Pilkada Jakarta 2024 telah menjadi panggung politik yang sangat dinamis, penuh manuver dan intrik politik. Di tengah persaingan ketat ini, nama Anies Baswedan mencuat dengan elektabilitas tertinggi, menjadi calon yang diunggulkan oleh publik untuk memimpin kembali Jakarta. Namun, meskipun survei menunjukkan angka elektabilitas yang signifikan, Anies menghadapi tantangan besar: kekuatan politik kartel yang dibangun oleh Koalisi Indonesia Maju. Pada konteks ini, politik kartel difungsikan sebagai strategi dan taktik meredam potensi individu yang kuat seperti Anies, dengan mengendalikan dukungan mayoritas partai-partai politik.
Politik Kartel
Politik kartel merujuk pada fenomena di mana partai-partai politik sebagian besar bergabung untuk mengkonsolidasikan kekuasaan mereka, baik untuk memenangkan pemilihan maupun untuk mengendalikan distribusi sumber daya politik dan ekonomi. Partai-partai ini bekerja sama bukan hanya untuk mengamankan kemenangan bagi kandidat mereka, tetapi juga untuk menjaga stabilitas kekuasaan yang telah mereka bangun. Menurut Richard S. Katz dan Peter Mair (2018), konsep politik kartel menekankan pada kolusi antar partai untuk menghindari kompetisi yang terbuka, yang pada akhirnya melemahkan dinamika demokrasi .
Di Indonesia, politik kartel telah menjadi fenomena yang semakin kuat dan merajalela pasca-Reformasi. Partai-partai politik papan atas dan papan tengah seperti Gerindra, Golkar, Demokrat, dan PAN membentuk Koalisi Indonesia Maju, sebuah aliansi yang didesain untuk mendominasi panggung politik nasional dan daerah. Koalisi ini kemudian memperkuat dirinya dengan membangun Koalisi Plus yang melibatkan Nasdem, PKS, dan PKB. Koalisi Plus ini dirancang untuk menciptakan satu kekuatan politik yang hampir tak terkalahkan, yang mampu menentukan arah kontestasi politik di tingkat nasional dan daerah.
Anies Baswedan dan Politik Kartel
Anies Baswedan adalah salah satu tokoh politik yang secara konsisten menunjukkan elektabilitas tertinggi dalam survei-survei politik. Indikator Politik Indonesia dalam survey yang direlease Juli 2024 menempatkan Anies dengan elektabilitas tertinggi 43,8 %, Ahok 32,1 %, dan Ridwan Kamil 18,9 % (simulasi tiga nama). SMRC dalam survey Agustus 2024 juga menenmpatkan Anies dengan elektabiloitas tertinggi 50,1 %, Ridwan Kamil 38,8 %, tidak tahu 11.1% (simulasi dua nama).

= = = = =

[Tugas latihan]
- a) Menurut teks tentang Pilkada Jakarta 2024, mengapa Anies Baswedan menghadapi tantangan besar walaupun elektabilitasnya tinggi? Jawab dalam satu sampai tiga kalimat.
- b) Teruskan teks tentang Pilkada Jakarta 2024 mulai setelah kalimat terakhirnya.
Data di bawah ini tidak berkaitan dengan teks tentang Pilkada Jakarta 2024.

[Bahan yang disediakan]
= = = = =

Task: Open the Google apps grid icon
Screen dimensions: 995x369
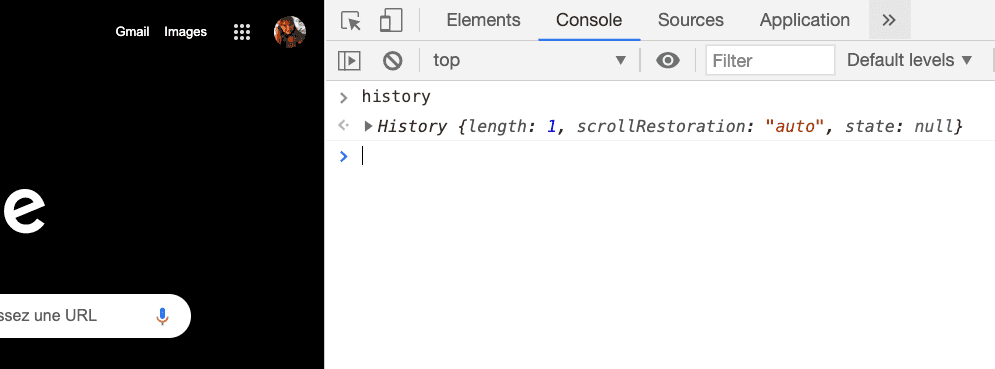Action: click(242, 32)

= = = = =

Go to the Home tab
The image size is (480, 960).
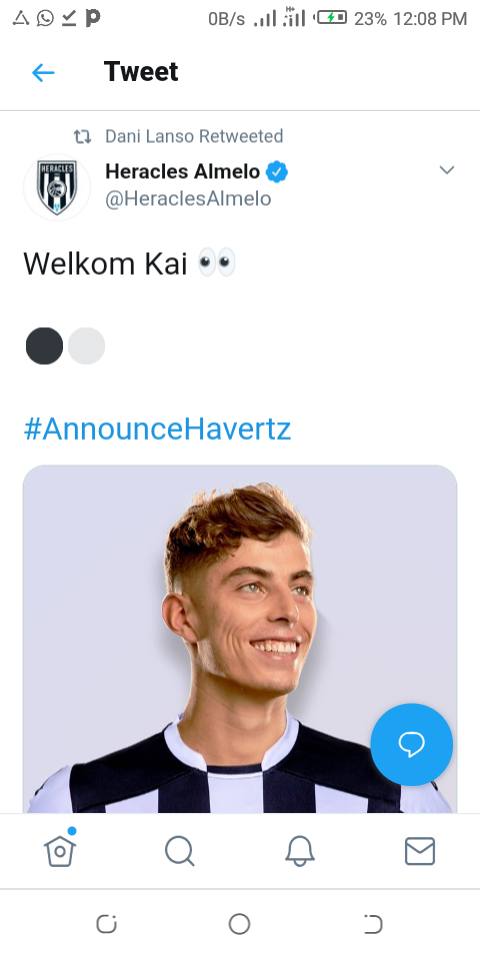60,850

= = = = =

[Jawaban akhir]
- a) Anies berhadapan dengan kekuatan politik kartel yang dibangun oleh Koalisi Indonesia Maju. Dalam konteks ini, politik kartel berfungsi sebagai strategi dan taktik untuk meredam potensi individu yang kuat seperti Anies, yaitu dengan mengendalikan dukungan mayoritas partai politik.

- b)
Sebagai mantan Gubernur DKI Jakarta, Anies dikenal dengan berbagai kebijakan populernya seperti penataan kawasan Tanah Abang, program rumah DP 0%, pembangunan mega proyek –Jakarta International Studium (JIIS), Jakarta International E-Pric Circuit (JIPC), kampung susun Aquarium-, integrasi transportasi publik di Jakarta melalui Jaklinko, gratiskan PBB dibawah 2 milyar, keberhasilan menyelenggarakan Asian Games 2018. Keberhasilannya ini membuat Anies tetap populer di kalangan masyarakat Jakarta, bahkan setelah tidak lagi menjabat sebagai gubernur.
Namun, elektabilitas yang tinggi ternyata tidak menjamin dukungan politik yang kuat. Dalam kasus Anies, meskipun ia berada di puncak survei, Koalisi Indonesia Maju berhasil memanfaatkan struktur politik kartel untuk menghalangi jalannya menuju pencalonan dalam Pilkada Jakarta 2024. Koalisi ini dengan cerdik membangun dukungan mayoritas partai-partai politik, yang pada akhirnya menyebabkan Anies kehilangan basis dukungan dari partai politik yang dibutuhkan untuk maju.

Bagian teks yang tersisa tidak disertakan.